- Brief:
Your task is to write out the complete listing exactly as it is shown.
--
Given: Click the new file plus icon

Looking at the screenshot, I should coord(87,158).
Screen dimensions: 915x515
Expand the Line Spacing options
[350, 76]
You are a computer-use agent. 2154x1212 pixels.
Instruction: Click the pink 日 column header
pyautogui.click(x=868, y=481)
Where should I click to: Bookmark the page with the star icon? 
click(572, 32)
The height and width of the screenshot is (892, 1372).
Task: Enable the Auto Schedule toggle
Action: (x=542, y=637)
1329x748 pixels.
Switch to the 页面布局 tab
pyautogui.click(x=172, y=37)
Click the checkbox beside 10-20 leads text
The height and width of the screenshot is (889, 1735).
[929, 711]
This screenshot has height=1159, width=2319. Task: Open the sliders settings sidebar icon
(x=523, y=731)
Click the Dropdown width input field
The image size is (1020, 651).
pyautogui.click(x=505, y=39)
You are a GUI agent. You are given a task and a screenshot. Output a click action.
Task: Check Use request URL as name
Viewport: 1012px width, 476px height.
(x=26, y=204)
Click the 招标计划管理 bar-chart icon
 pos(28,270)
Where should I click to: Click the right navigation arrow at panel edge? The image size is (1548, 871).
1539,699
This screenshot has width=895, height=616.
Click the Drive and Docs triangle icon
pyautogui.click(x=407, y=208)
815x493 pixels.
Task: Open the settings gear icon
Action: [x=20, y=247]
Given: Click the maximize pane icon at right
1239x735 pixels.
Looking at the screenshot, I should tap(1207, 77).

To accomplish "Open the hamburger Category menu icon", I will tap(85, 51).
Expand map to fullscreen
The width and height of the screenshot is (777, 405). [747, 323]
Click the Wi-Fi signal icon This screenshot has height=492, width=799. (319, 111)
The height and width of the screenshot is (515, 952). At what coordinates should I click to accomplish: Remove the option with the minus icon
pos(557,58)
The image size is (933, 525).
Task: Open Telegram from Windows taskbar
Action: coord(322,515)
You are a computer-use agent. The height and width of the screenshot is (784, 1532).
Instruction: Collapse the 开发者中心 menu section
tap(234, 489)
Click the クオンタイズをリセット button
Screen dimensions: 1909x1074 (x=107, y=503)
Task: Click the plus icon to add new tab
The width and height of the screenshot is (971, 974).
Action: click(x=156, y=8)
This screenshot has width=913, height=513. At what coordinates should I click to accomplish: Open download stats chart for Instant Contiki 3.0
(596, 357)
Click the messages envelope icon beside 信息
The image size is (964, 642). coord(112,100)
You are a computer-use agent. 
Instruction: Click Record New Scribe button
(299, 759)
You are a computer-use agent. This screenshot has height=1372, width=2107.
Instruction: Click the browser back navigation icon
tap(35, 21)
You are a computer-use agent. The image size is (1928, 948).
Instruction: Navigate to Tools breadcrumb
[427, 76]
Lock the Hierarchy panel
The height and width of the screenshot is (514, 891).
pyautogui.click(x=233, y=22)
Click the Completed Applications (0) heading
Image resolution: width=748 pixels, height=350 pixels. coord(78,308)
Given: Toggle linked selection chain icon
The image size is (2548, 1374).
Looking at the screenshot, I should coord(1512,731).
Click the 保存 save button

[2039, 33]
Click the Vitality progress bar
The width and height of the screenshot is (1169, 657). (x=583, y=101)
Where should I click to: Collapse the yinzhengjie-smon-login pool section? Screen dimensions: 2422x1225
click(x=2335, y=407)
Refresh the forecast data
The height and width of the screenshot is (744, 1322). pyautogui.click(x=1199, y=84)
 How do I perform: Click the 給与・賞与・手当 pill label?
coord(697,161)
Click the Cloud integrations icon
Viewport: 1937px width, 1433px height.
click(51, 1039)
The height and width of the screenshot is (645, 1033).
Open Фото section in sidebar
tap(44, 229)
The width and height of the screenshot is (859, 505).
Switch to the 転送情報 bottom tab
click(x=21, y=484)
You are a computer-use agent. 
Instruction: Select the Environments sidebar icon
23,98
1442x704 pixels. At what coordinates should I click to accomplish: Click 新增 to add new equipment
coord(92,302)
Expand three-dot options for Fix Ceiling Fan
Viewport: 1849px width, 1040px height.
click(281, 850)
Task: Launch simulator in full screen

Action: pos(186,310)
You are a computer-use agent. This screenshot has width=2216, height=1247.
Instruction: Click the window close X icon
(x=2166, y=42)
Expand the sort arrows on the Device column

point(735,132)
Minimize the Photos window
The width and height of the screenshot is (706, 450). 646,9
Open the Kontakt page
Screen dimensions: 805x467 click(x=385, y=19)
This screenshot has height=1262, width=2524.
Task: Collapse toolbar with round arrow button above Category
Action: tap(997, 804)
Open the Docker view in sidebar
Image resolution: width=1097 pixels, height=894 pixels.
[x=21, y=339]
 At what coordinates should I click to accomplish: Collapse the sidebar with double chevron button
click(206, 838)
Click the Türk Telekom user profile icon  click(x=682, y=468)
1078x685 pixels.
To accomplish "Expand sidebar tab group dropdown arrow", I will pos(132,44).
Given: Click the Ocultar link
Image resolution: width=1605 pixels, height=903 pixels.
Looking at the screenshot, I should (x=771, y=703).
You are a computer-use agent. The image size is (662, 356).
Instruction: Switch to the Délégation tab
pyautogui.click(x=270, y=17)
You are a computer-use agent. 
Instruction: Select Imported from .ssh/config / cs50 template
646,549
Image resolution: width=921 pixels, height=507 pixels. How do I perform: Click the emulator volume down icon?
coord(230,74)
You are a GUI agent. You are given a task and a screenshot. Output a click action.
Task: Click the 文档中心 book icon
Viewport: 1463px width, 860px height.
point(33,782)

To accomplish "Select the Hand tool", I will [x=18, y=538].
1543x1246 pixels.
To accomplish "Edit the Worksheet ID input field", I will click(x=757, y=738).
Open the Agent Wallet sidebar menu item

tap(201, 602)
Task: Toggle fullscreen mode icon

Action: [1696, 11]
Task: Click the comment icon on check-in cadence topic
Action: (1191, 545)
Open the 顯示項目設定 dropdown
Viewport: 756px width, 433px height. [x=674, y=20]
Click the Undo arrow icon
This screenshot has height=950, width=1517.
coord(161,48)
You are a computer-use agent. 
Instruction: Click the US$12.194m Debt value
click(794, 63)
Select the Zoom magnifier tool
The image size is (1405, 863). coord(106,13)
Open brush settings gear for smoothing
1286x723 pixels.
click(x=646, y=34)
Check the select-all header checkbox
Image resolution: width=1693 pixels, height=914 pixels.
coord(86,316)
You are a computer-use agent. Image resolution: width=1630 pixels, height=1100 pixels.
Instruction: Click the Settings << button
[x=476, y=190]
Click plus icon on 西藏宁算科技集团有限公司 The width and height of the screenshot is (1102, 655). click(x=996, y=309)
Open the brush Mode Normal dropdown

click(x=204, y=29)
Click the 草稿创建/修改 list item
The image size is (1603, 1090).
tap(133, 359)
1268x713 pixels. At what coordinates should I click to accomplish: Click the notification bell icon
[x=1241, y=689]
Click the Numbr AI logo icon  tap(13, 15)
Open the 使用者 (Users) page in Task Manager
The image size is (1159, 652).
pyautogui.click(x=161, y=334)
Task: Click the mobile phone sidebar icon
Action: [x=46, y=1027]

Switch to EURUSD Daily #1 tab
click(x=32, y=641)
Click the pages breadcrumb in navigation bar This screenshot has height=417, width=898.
--
- Completed task:
Given: Click the new file plus icon

Looking at the screenshot, I should coord(87,158).
Screen dimensions: 915x515
Expand the Line Spacing options
[350, 76]
You are a computer-use agent. 2154x1212 pixels.
Instruction: Click the pink 日 column header
pyautogui.click(x=868, y=481)
Where should I click to: Bookmark the page with the star icon? 
click(572, 32)
The height and width of the screenshot is (892, 1372).
Task: Enable the Auto Schedule toggle
Action: (x=542, y=637)
1329x748 pixels.
Switch to the 页面布局 tab
pyautogui.click(x=172, y=37)
Click the checkbox beside 10-20 leads text
The height and width of the screenshot is (889, 1735).
[929, 711]
This screenshot has height=1159, width=2319. Task: Open the sliders settings sidebar icon
(x=523, y=731)
Click the Dropdown width input field
The image size is (1020, 651).
pyautogui.click(x=505, y=39)
You are a GUI agent. You are given a task and a screenshot. Output a click action.
Task: Check Use request URL as name
Viewport: 1012px width, 476px height.
(x=26, y=204)
Click the 招标计划管理 bar-chart icon
 pos(28,270)
Where should I click to: Click the right navigation arrow at panel edge? The image size is (1548, 871).
1539,699
This screenshot has width=895, height=616.
Click the Drive and Docs triangle icon
pyautogui.click(x=407, y=208)
815x493 pixels.
Task: Open the settings gear icon
Action: [x=20, y=247]
Given: Click the maximize pane icon at right
1239x735 pixels.
Looking at the screenshot, I should tap(1207, 77).

To accomplish "Open the hamburger Category menu icon", I will tap(85, 51).
Expand map to fullscreen
The width and height of the screenshot is (777, 405). [747, 323]
Click the Wi-Fi signal icon This screenshot has height=492, width=799. (319, 111)
The height and width of the screenshot is (515, 952). At what coordinates should I click to accomplish: Remove the option with the minus icon
pos(557,58)
The image size is (933, 525).
Task: Open Telegram from Windows taskbar
Action: coord(322,515)
You are a computer-use agent. The height and width of the screenshot is (784, 1532).
Instruction: Collapse the 开发者中心 menu section
tap(234, 489)
Click the クオンタイズをリセット button
Screen dimensions: 1909x1074 (x=107, y=503)
Task: Click the plus icon to add new tab
The width and height of the screenshot is (971, 974).
Action: click(x=156, y=8)
This screenshot has width=913, height=513. At what coordinates should I click to accomplish: Open download stats chart for Instant Contiki 3.0
(596, 357)
Click the messages envelope icon beside 信息
The image size is (964, 642). coord(112,100)
You are a computer-use agent. 
Instruction: Click Record New Scribe button
(299, 759)
You are a computer-use agent. This screenshot has height=1372, width=2107.
Instruction: Click the browser back navigation icon
tap(35, 21)
You are a computer-use agent. The image size is (1928, 948).
Instruction: Navigate to Tools breadcrumb
[427, 76]
Lock the Hierarchy panel
The height and width of the screenshot is (514, 891).
pyautogui.click(x=233, y=22)
Click the Completed Applications (0) heading
Image resolution: width=748 pixels, height=350 pixels. coord(78,308)
Given: Toggle linked selection chain icon
The image size is (2548, 1374).
Looking at the screenshot, I should coord(1512,731).
Click the 保存 save button

[2039, 33]
Click the Vitality progress bar
The width and height of the screenshot is (1169, 657). (x=583, y=101)
Where should I click to: Collapse the yinzhengjie-smon-login pool section? Screen dimensions: 2422x1225
click(x=2335, y=407)
Refresh the forecast data
The height and width of the screenshot is (744, 1322). pyautogui.click(x=1199, y=84)
 How do I perform: Click the 給与・賞与・手当 pill label?
coord(697,161)
Click the Cloud integrations icon
Viewport: 1937px width, 1433px height.
click(51, 1039)
The height and width of the screenshot is (645, 1033).
Open Фото section in sidebar
tap(44, 229)
The width and height of the screenshot is (859, 505).
Switch to the 転送情報 bottom tab
click(x=21, y=484)
You are a computer-use agent. 
Instruction: Select the Environments sidebar icon
23,98
1442x704 pixels. At what coordinates should I click to accomplish: Click 新增 to add new equipment
coord(92,302)
Expand three-dot options for Fix Ceiling Fan
Viewport: 1849px width, 1040px height.
click(281, 850)
Task: Launch simulator in full screen

Action: pos(186,310)
You are a computer-use agent. This screenshot has width=2216, height=1247.
Instruction: Click the window close X icon
(x=2166, y=42)
Expand the sort arrows on the Device column

point(735,132)
Minimize the Photos window
The width and height of the screenshot is (706, 450). 646,9
Open the Kontakt page
Screen dimensions: 805x467 click(x=385, y=19)
This screenshot has height=1262, width=2524.
Task: Collapse toolbar with round arrow button above Category
Action: tap(997, 804)
Open the Docker view in sidebar
Image resolution: width=1097 pixels, height=894 pixels.
[x=21, y=339]
 At what coordinates should I click to accomplish: Collapse the sidebar with double chevron button
click(206, 838)
Click the Türk Telekom user profile icon  click(x=682, y=468)
1078x685 pixels.
To accomplish "Expand sidebar tab group dropdown arrow", I will pos(132,44).
Given: Click the Ocultar link
Image resolution: width=1605 pixels, height=903 pixels.
Looking at the screenshot, I should (x=771, y=703).
You are a computer-use agent. The image size is (662, 356).
Instruction: Switch to the Délégation tab
pyautogui.click(x=270, y=17)
You are a computer-use agent. 
Instruction: Select Imported from .ssh/config / cs50 template
646,549
Image resolution: width=921 pixels, height=507 pixels. How do I perform: Click the emulator volume down icon?
coord(230,74)
You are a GUI agent. You are given a task and a screenshot. Output a click action.
Task: Click the 文档中心 book icon
Viewport: 1463px width, 860px height.
point(33,782)

To accomplish "Select the Hand tool", I will [x=18, y=538].
1543x1246 pixels.
To accomplish "Edit the Worksheet ID input field", I will click(x=757, y=738).
Open the Agent Wallet sidebar menu item

tap(201, 602)
Task: Toggle fullscreen mode icon

Action: [1696, 11]
Task: Click the comment icon on check-in cadence topic
Action: (1191, 545)
Open the 顯示項目設定 dropdown
Viewport: 756px width, 433px height. [x=674, y=20]
Click the Undo arrow icon
This screenshot has height=950, width=1517.
coord(161,48)
You are a computer-use agent. 
Instruction: Click the US$12.194m Debt value
click(794, 63)
Select the Zoom magnifier tool
The image size is (1405, 863). coord(106,13)
Open brush settings gear for smoothing
1286x723 pixels.
click(x=646, y=34)
Check the select-all header checkbox
Image resolution: width=1693 pixels, height=914 pixels.
coord(86,316)
You are a computer-use agent. Image resolution: width=1630 pixels, height=1100 pixels.
Instruction: Click the Settings << button
[x=476, y=190]
Click plus icon on 西藏宁算科技集团有限公司 The width and height of the screenshot is (1102, 655). click(x=996, y=309)
Open the brush Mode Normal dropdown

click(x=204, y=29)
Click the 草稿创建/修改 list item
The image size is (1603, 1090).
tap(133, 359)
1268x713 pixels. At what coordinates should I click to accomplish: Click the notification bell icon
[x=1241, y=689]
Click the Numbr AI logo icon  tap(13, 15)
Open the 使用者 (Users) page in Task Manager
The image size is (1159, 652).
pyautogui.click(x=161, y=334)
Task: Click the mobile phone sidebar icon
Action: [x=46, y=1027]

Switch to EURUSD Daily #1 tab
click(x=32, y=641)
Click the pages breadcrumb in navigation bar This screenshot has height=417, width=898.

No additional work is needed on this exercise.